Because two-stage, or more generally multistage, designs have been widely used in GWAS, it is important to appreciate the difference between a two-phase design as we have described, and a two-stage design often advocated for genetic studies. For a two-stage design, a large number of genetic markers are tested for their association with disease among cases and controls at the first stage, and then a small fraction of the most significant markers are measured in an independent set of cases and controls at the second stage, an even larger sample of subjects than the first stage, a situation which is often not possible in pharmacogenomics studies. The association of the markers carried forward to the second stage is then evaluated in the entire set of cases and controls [Elston et al., 2007]. In contrast, the two-phase design obtains measures on a relatively cheap surrogate marker on all cases and controls, stratifies this entire sample according to the surrogate marker genotype and case-controls status, randomly samples subjects from within each stratum to obtain a phase-2 sample, and then measures an expensive marker on the phase-2 sample. Note that the two-stage design uses independent subjects between the two stages. In contrast, for the two-phase design, the subjects in the phase-2 portion are a subset of those from the phase-1 portion. In addition, the two-stage design analyzes all subjects at the second stage, in contrast to the two-phase design that analyzes only subjects sampled for the phase-2 portion.

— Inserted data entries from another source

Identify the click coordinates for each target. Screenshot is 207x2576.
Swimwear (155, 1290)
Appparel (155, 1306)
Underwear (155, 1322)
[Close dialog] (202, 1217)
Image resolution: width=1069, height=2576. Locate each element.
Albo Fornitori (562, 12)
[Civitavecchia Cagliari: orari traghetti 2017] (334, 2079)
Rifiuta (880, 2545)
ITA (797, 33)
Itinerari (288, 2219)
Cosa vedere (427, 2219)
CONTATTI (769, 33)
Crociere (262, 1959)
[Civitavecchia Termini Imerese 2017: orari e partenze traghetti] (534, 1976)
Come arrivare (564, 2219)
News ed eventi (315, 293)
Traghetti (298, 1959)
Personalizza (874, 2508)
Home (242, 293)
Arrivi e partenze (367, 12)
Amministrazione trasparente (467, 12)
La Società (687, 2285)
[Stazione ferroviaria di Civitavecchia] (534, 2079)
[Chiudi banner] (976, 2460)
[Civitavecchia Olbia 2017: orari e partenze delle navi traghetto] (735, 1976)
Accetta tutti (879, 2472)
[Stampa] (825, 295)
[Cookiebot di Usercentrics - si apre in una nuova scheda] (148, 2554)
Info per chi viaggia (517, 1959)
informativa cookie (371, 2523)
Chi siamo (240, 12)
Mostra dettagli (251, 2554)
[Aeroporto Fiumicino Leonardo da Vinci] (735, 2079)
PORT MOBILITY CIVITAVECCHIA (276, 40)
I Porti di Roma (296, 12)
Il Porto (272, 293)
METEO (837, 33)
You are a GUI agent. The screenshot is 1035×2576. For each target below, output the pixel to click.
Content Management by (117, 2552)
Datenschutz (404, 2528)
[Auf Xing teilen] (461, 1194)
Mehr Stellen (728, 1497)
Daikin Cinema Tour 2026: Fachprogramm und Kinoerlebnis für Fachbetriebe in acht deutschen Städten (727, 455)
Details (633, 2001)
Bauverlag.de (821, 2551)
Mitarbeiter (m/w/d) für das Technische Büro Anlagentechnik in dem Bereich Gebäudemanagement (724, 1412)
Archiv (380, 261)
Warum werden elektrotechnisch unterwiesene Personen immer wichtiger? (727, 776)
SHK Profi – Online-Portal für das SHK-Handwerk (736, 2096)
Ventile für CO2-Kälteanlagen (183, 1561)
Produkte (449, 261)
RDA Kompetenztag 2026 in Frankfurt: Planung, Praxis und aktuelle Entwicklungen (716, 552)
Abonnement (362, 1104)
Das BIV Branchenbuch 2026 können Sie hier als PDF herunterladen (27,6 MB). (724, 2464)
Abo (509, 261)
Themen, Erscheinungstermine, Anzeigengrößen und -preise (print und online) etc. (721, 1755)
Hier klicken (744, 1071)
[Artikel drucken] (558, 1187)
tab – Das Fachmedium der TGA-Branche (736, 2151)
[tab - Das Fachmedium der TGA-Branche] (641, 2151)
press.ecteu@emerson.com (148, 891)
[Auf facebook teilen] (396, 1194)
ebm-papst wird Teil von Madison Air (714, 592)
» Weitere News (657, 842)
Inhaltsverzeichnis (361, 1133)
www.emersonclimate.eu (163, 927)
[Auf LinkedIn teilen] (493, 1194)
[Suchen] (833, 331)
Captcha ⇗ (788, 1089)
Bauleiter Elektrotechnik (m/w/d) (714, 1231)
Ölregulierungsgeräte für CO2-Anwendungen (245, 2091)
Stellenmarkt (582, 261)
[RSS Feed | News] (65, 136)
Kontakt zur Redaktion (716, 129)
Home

To solidify our ideas with a practical example, a GWAS of breast cancer risk among women treated with either tamoxifen or raloxifene to prevent breast cancer identified two regions of interest, on chromosomes 4 and 16. The strongest associated SNPs from each of these two regions had P-values of 8.5 × 10−7 and 1.1 × 10−6, respectively. Furthermore, when these two SNPs were modeled jointly in logistic regression, there was a hint of interaction (modeling additive effects of alleles on the log odds ratio [OR]), with P-value of 5.1 × 10−3. The phase-1 sample of this GWAS had 592 cases and 1,171 controls. Because there were two regions of interest, and the sample size was too costly to resequence all subjects, a two-phase design was used. For this design, there were nine two-SNP genotype categories. Cross-classifying these nine categorieswith case/control status gives 18 strata. With a budget to resequence 400 samples in the two regions of interest, we opted for a design that approximately equally allocated the 400 samples across the 18 strata. As we will show, the analysis of this phase-2 sample can be performed by traditional logistic regression, for which the balanced design adjusts out the effects of the two tag SNPs. Alternatively, sampling weights can be used that allow us to take advantage of the correlation of the tag-SNPs with variants discovered in the resequencing studies, providing more flexible modeling opportunities and improved efficiency of parameter estimation.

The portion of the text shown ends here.